#### Data provided

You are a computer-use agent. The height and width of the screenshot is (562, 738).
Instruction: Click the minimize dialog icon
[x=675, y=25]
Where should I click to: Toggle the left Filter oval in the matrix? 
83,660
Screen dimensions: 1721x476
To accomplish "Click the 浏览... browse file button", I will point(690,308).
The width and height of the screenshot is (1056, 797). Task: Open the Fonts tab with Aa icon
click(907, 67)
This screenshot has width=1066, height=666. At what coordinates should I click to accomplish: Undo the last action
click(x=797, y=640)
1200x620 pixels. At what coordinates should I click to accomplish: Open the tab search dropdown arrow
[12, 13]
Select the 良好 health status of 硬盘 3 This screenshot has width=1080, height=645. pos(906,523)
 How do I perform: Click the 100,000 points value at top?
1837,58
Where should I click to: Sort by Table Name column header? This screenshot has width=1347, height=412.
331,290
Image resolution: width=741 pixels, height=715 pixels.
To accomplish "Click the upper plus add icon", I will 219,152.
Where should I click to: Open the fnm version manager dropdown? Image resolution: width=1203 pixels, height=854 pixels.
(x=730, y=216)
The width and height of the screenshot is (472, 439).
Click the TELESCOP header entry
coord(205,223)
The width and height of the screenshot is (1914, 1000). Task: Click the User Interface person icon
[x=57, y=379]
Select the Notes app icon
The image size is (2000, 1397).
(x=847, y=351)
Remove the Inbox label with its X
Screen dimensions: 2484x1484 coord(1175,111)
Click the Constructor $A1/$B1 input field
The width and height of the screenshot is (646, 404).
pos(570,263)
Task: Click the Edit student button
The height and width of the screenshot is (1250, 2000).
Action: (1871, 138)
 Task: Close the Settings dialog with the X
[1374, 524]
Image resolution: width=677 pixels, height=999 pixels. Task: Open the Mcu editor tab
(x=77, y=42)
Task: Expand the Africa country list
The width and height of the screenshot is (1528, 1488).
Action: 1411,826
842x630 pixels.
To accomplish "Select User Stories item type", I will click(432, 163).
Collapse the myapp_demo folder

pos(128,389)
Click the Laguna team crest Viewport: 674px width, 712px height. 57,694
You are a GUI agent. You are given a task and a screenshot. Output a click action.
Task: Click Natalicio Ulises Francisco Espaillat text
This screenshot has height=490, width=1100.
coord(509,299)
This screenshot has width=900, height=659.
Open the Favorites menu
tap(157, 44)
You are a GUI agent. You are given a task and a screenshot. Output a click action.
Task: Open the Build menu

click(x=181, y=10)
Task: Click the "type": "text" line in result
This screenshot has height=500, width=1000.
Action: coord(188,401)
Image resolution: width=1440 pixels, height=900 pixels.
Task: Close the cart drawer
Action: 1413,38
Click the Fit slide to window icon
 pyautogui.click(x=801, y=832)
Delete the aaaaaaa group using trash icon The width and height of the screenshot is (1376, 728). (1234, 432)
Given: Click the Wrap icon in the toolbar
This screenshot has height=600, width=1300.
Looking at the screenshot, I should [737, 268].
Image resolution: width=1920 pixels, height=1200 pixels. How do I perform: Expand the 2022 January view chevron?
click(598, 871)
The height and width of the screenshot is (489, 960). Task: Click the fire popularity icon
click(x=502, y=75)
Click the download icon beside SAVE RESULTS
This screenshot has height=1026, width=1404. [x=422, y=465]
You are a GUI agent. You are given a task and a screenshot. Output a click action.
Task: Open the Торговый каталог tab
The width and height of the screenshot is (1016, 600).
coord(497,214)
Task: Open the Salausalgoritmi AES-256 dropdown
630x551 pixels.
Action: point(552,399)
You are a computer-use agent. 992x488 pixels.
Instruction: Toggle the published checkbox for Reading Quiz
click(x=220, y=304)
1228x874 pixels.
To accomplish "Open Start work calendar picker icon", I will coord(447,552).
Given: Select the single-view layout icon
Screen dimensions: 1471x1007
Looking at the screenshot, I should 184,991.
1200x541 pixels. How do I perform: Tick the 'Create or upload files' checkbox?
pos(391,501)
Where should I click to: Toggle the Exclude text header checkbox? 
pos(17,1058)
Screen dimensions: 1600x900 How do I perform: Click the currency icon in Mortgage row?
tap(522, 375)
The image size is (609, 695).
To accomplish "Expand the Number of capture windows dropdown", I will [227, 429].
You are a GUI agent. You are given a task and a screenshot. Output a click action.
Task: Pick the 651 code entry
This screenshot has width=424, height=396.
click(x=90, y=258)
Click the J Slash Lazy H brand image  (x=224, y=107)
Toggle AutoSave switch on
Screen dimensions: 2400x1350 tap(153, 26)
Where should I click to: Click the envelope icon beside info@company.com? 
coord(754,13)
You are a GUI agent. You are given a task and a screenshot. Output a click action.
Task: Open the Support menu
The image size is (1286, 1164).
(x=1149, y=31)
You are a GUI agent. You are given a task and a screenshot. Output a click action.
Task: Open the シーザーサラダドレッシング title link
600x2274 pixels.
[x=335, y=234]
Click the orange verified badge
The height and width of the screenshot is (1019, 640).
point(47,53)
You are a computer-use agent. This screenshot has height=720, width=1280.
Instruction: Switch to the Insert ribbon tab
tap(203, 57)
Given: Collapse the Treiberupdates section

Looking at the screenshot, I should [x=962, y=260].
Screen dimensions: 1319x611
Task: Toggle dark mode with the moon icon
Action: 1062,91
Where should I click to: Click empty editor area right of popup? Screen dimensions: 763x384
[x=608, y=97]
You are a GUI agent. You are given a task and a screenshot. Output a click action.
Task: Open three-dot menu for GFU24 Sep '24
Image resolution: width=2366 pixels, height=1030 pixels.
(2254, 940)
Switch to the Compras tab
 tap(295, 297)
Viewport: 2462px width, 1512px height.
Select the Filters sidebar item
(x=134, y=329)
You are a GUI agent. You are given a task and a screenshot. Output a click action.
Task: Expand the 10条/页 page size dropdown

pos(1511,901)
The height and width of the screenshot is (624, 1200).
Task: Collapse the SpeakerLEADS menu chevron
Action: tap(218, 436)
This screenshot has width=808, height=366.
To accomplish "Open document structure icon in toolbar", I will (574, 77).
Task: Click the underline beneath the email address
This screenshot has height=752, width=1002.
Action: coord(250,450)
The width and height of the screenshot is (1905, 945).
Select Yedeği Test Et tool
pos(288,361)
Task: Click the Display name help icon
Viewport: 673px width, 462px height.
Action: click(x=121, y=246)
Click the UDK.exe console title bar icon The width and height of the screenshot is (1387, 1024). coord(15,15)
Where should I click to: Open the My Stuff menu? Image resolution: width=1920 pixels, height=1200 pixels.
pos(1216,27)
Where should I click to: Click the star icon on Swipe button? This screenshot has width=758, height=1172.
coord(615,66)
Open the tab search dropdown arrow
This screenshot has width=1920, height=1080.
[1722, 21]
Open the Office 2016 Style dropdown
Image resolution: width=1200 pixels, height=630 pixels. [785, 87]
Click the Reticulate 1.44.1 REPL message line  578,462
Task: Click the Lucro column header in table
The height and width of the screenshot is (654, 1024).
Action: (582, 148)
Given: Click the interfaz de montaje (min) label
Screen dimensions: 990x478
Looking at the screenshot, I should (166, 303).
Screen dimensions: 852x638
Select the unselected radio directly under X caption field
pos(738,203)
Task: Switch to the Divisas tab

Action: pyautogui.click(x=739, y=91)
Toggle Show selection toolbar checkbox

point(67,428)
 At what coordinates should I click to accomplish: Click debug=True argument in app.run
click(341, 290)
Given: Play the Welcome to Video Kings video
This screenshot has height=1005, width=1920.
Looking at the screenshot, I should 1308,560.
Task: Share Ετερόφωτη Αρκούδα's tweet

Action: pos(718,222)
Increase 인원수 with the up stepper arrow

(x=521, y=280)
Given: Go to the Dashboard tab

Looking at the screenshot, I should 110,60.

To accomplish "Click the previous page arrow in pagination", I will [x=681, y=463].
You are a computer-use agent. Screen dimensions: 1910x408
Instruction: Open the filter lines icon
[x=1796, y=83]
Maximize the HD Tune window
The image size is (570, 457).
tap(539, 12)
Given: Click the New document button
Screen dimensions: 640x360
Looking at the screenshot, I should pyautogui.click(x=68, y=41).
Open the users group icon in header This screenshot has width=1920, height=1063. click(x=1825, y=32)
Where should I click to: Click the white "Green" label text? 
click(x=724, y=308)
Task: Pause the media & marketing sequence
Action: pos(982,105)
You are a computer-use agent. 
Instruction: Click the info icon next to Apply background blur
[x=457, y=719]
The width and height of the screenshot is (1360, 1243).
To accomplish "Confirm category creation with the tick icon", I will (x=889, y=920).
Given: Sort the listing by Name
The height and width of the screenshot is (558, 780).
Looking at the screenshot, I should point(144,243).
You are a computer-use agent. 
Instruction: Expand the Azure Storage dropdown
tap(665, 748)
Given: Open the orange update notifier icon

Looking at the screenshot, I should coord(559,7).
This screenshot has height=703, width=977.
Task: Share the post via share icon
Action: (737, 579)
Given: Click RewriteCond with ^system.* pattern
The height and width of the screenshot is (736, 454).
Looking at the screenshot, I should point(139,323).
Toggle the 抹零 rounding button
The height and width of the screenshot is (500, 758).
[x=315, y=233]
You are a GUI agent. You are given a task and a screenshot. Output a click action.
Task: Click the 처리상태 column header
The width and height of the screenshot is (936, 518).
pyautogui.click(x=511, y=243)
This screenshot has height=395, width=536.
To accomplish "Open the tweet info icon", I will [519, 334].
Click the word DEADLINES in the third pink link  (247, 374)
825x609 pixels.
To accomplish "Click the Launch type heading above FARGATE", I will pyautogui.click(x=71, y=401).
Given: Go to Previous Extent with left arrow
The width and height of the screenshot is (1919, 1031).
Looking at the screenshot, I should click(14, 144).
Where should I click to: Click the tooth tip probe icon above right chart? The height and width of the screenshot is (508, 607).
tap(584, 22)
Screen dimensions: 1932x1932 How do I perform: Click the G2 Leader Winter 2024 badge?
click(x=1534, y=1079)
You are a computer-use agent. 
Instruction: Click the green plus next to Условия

########

● **Requirement**
Whenever the word "type" shows up in a line of the entries, list that line.

● **Output for this exercise**
To accomplish "Select User Stories item type", I will click(432, 163).
Task: Click the "type": "text" line in result
To accomplish "Click the Launch type heading above FARGATE", I will pyautogui.click(x=71, y=401).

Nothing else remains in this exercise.